El primer tiempo termina con los arcos en silencio. La parte complementaria seguía igual de reñida y Juan se esforzaba por acoplarse al vértigo del encuentro.
Sólo a diez minutos de que finalice el encuentro, Juan ve su número de camiseta en el tablero electrónico, iba a ser reemplazado. En ese mismo instante el cielo se cubrió de una nube opaca y densa, como la del sueño. Comenzó a percibir una angustia similar a la vivenciada mientras dormía, sólo le quedaban instantes en el campo de juego.

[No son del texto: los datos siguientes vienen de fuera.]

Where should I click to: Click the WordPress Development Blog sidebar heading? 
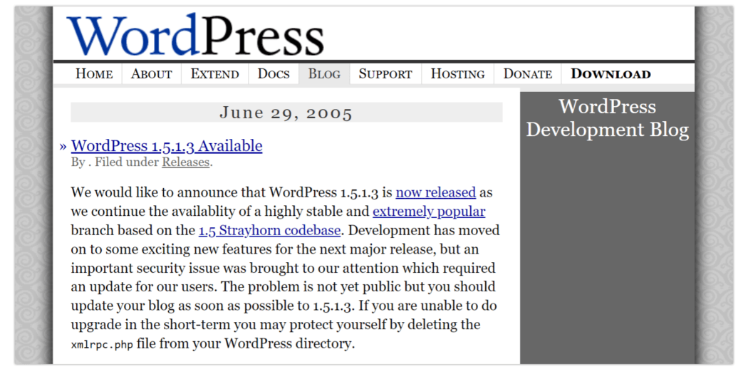click(607, 118)
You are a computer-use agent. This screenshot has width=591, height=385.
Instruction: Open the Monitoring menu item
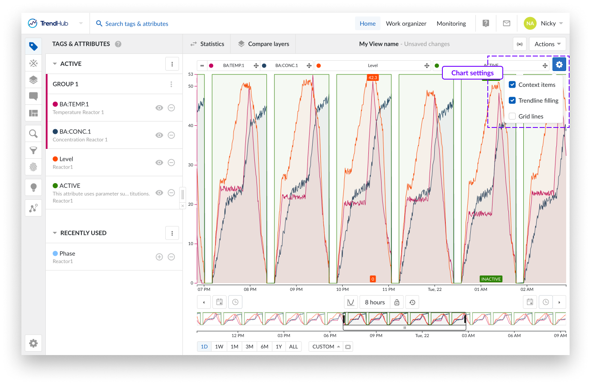451,24
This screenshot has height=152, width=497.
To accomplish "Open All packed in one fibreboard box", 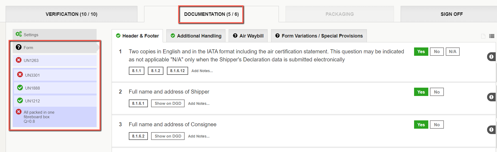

Fue allí, a diez minutos del final, cuando Juan, Juani, o el Piojo comenzó a transformarse en Juan Moretti. Comprendió que su vida era la de un adulto y que debía elidir cuanta nube oscura se le presentase para poder gritar fuertemente las emociones de su vida. Haciendo fútbol de su reflexión, tomó la pelota en el circulo central y corrió con los ojos cerrados y los dientes apretados logrando que dos mediocampistas rivales se tropezasen torpemente abrió juego hacia la derecha aprovechando la veloz subida del número cuatro de su mismo equipo y recorrió como una flecha el trayecto restante hasta el área. Cayó como un centro llovido que los defensores despejaron mal y la pelota se pegó al pie del juvenil. Abrió los ojos bien grandes, tomó aire profundo y le pegó fuerte al palo más lejano del arquero colombiano.
El grito de gol de sesenta y seis mil personas quebró la nube en dos partes y el mítico estadio dio a luz a Juan Moretti, el jugador que tuvo que romper su propio pacto para poder seguir amando y encontrar las tonalidades que lo hacían lo hacían vivir.